* * * От райской музыки и адской простоты, от гари заводской, от жизни идиотской к концу апреля вдруг переживаешь ты припадок нежности и гордости сиротской – Бог знает чем гордясь, Бог знает что любя – дурное, да свое. Для воронья, для вора, для равноденствия, поймавшего тебя и одолевшего, для говора и взора – дворами бродит тень, оставившая крест, кричит во сне пастух, ворочается конюх, и мать-и-мачеха, отрада здешних мест, еще теплеет в холодеющих ладонях. Ты слышишь: говори. Не спрашивай, о чем. Виолончельным скручена ключом, так речь напряжена, надсажена, изъята из теплого гнезда, из следствий и тревог, что ей уже не рай, а кровный бег, рывок потребен, не заплата и расплата – так калачом булыжным пахнет печь остывшая, и за оградой сада ночь, словно пестрый пес, оставленный стеречь деревьев сумрачных стреноженное стадо...
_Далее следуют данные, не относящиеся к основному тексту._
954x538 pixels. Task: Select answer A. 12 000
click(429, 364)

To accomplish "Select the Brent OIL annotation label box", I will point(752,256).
*** От нежданного шкалика нет алкоголику такого блаженства, как получает играющий в крестики-нолики в мировых электронных сетях. Жизнь пропащую – школьную ли, вокзальную – цыганской скрипочки слезный визг позабудет связавшийся с виртуальною реальностью, услыхавший писк мышки с кнопочкою, - так первые зрители с неземным восторгом, давным-давно выходили из темного зала, где видели невероятную вещь под названьем "кино" – обливались клоуны ледяной водицею, паровоз летел прямо в первый ряд... Это все, товарищи, репетиция. Через двадцать-тридцать лет, говорят, будут аэропланы, как листья осенние, летать через Атлантику и всерьез ученые медики начнут наступление на тиф брюшной и туберкулез. Будут вооружены капитан-исправники атомными ружьями, укрепится нрав человечества, и по всем краям, даже в Африке, распространится беспроволочный телеграф...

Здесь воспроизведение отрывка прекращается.